After LVPG selected a vendor, the McKesson Lab Implementation Team created a single point of contact for the practice and the manufacturer, coordinated shipping of instruments and start-up supplies with training dates, tracked progress and resolved delays.
Rollout
LVPG rolled out molecular testing to 39 practices on Sept. 11, 2018, and 18 more in December – just in time for flu season.
The first group of 39 practices were those that were already testing for flu and strep, says lab coordinator Laurie Cosper. The second group (of 18 practices) were those that were doing either strep or flu (but not both), or neither. “Going forward, it will be whoever has an interest in adding one or both to their practices,” she says.

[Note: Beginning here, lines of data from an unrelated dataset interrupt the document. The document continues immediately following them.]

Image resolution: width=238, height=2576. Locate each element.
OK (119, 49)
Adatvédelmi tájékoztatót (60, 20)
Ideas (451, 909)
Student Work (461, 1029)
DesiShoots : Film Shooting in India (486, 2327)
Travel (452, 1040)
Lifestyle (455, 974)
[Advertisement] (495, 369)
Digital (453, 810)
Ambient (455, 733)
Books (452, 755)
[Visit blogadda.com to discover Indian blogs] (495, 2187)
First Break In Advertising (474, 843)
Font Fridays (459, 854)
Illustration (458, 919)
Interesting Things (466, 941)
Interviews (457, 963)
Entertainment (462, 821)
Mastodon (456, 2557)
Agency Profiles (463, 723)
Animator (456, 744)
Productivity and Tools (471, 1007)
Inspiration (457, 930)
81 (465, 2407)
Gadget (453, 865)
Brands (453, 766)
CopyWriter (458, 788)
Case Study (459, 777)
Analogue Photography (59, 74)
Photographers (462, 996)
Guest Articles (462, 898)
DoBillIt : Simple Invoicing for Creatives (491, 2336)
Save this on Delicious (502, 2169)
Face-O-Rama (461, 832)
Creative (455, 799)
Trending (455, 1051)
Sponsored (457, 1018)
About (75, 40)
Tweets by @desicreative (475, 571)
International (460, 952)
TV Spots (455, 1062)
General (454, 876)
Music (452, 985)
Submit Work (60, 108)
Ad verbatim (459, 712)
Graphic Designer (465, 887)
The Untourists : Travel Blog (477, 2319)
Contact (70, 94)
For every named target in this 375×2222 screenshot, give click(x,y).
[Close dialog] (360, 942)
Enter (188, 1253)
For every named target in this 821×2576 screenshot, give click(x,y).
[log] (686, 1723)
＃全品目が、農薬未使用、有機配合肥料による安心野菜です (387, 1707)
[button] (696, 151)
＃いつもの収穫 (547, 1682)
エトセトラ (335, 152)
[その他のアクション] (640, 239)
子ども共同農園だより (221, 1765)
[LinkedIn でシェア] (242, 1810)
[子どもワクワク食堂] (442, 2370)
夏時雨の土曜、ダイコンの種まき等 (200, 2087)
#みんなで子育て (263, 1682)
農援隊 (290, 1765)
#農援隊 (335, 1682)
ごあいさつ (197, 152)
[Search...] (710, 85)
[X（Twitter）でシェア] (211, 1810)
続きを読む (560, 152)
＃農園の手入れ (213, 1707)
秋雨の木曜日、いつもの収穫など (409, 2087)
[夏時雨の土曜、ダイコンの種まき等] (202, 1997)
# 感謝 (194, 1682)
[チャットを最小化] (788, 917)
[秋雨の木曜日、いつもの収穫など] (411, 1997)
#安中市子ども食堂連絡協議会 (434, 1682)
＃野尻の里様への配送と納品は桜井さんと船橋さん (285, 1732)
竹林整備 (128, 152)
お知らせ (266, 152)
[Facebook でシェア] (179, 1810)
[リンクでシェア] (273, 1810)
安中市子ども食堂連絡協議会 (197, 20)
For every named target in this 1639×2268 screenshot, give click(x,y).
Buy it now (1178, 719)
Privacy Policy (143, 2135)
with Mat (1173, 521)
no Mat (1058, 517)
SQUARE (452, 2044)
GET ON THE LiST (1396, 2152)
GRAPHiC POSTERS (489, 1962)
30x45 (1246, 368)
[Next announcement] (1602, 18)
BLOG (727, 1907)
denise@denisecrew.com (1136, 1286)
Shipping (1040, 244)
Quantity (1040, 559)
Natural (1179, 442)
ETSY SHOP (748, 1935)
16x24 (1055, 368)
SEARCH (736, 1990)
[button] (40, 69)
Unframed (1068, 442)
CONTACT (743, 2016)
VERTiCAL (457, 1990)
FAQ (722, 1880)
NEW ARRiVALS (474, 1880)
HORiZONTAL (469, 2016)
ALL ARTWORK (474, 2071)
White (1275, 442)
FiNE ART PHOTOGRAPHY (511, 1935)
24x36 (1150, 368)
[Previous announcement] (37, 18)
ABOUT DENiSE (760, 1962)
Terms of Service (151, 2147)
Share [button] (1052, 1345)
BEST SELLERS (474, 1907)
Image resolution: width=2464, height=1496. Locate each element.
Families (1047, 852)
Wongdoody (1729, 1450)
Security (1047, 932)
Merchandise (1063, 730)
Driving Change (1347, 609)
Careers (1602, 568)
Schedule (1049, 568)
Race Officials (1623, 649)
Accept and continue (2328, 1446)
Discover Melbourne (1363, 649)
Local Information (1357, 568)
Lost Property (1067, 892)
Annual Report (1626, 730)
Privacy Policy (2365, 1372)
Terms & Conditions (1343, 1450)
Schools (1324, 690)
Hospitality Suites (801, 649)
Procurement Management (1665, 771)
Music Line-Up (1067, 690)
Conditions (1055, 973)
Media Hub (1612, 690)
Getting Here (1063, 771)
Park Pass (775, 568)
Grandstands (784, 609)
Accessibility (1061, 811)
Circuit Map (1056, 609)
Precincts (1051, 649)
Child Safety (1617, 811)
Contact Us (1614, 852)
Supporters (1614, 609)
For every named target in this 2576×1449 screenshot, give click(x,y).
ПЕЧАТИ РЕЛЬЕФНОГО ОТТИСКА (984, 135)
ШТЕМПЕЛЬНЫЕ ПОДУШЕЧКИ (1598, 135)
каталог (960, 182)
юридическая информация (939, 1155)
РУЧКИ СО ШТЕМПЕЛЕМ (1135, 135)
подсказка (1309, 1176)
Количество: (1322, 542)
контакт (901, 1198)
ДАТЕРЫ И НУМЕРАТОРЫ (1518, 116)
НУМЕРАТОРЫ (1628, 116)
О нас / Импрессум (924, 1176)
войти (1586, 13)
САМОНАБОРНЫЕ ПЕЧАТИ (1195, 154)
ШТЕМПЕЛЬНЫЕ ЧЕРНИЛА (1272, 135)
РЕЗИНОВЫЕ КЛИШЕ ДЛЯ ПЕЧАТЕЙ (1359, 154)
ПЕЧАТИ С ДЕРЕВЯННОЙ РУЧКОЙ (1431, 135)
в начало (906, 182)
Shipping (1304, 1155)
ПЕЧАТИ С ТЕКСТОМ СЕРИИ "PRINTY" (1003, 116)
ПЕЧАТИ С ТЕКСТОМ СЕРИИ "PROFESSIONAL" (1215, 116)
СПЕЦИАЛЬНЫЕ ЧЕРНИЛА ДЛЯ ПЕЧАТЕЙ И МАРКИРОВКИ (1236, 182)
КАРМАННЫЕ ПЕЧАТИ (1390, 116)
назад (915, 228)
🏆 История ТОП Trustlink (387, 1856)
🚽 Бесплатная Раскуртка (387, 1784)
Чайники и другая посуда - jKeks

“Implementation went really well,” adds lab coordinator Danielle Smith. “McKesson helped us out tremendously with a lot of communication.”
Each practice sent a point person to “train the trainer” sessions, during which they learned about molecular testing, which is fairly technique-sensitive, as well as how to validate the equipment. “Laurie and I have been out to the practices periodically since then to do more training,” says Smith.
Supply chain professionals need to be part of an integrated group examining big changes such as the one LVPG undertook, says Korner. That group has to include people with clinical knowledge as well as people with operations and financial expertise. “Those with clinical backgrounds can help support the change [to other clinicians], while the supply chain professionals can help support the financial rationale behind it,” she says.
“You need that collaborative approach.”